Are connected devices just fashionable gadgets? Here’s my experience of the Apple Watch:
It’s a nice piece of kit - remarkably well made and stylish. Few of us can afford its heavy price tag, so I was thrilled to get my hands on one for 10 days. I found it easy to pair the watch with the app on my iPhone. So the first point is that you need to already have an iPhone to use this watch.
Wheelchair push tracking
I could set the watch to count wheelchair pushes rather than steps in the activity tracker, which is a feature offered by very few wearables. This feature was not obvious, though, and might have remained a mystery if friends hadn’t tipped me off. I even managed an average of 3,000 wheelchair pushes a day, I discovered.
The watch monitored my pulse too, which gave me a new measure of how I reacted to different environments. Pushing uphill and across cobbles one day, for example, saw my heart rate climb to 125 beats per minute (bpm). I was pleased to see it revert back to normal quickly.

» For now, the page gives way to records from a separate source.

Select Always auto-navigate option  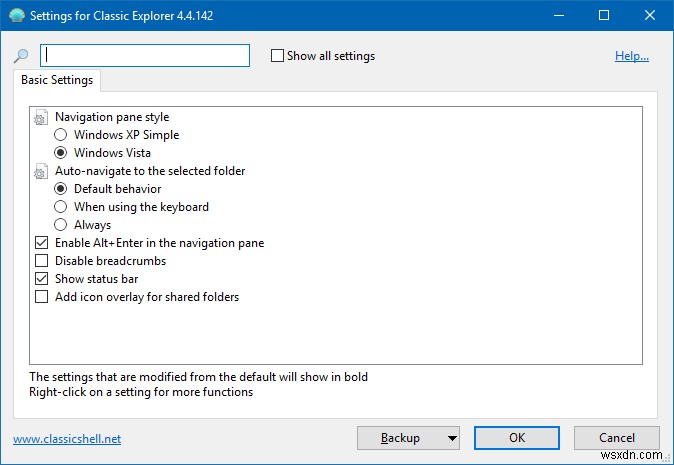[61, 225]
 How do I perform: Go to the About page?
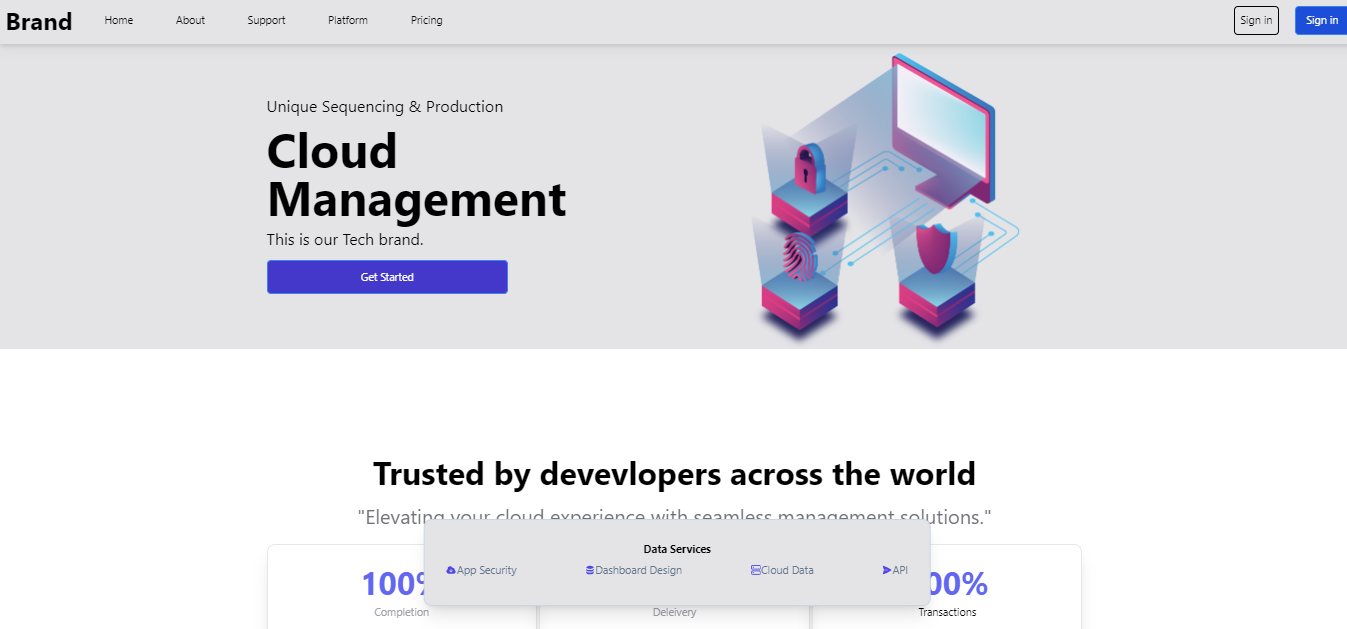(x=190, y=20)
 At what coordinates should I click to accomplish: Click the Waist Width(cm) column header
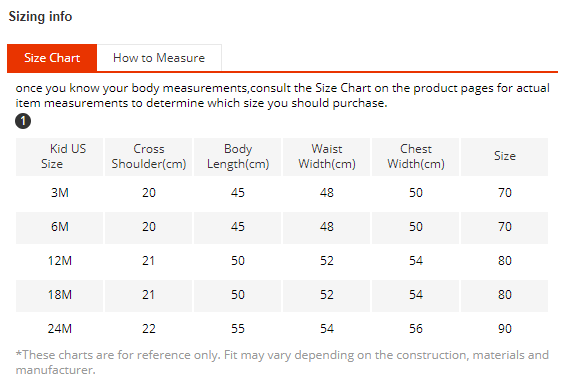[327, 157]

One day my ‘resting pulse’ soared to nearly 100 bpm in a carriage on the London Underground. I wasn’t pushing my wheelchair, just waiting for my stop. But I was thinking about how to solve an access problem that was bothering me. So the Apple Watch was a great way to monitor how I was affected by everyday stress. Its not just me who gets anxious when travelling, it could happen to anyone; I recommend looking at Anxiety UK's report on travel.
Maps and spoken directions given by the Apple Watch GPS were a great help. A map attached to my wrist was so much easier to use than a phone balanced on my lap. I’ve dropped and broken my phone trying to use a map while pushing through busy streets.
Lack of privacy
I wouldn’t use the watch for phone calls because it offers no privacy. Conversations are broadcast over open speakers and that’s just not suitable for my calls. But some people might find it convenient.
By the end of my 10-day trial, I'd learned that the watch could be customised in many ways using the phone app. There are lots of features that I’ve still not fully explored.
Conclusion - fun but expensive
Would I buy an Apple Watch now? Probably not, even though I adored using it and was sad to give it back. Though the features are fun, creative and useful, they're not vital for daily life. It’s a lovely gadget for those with plenty of spare cash, rather than a life tool for those needing to spend wisely. However, I would be first in the queue for a wearable device offering truly innovative features, at a much lower price.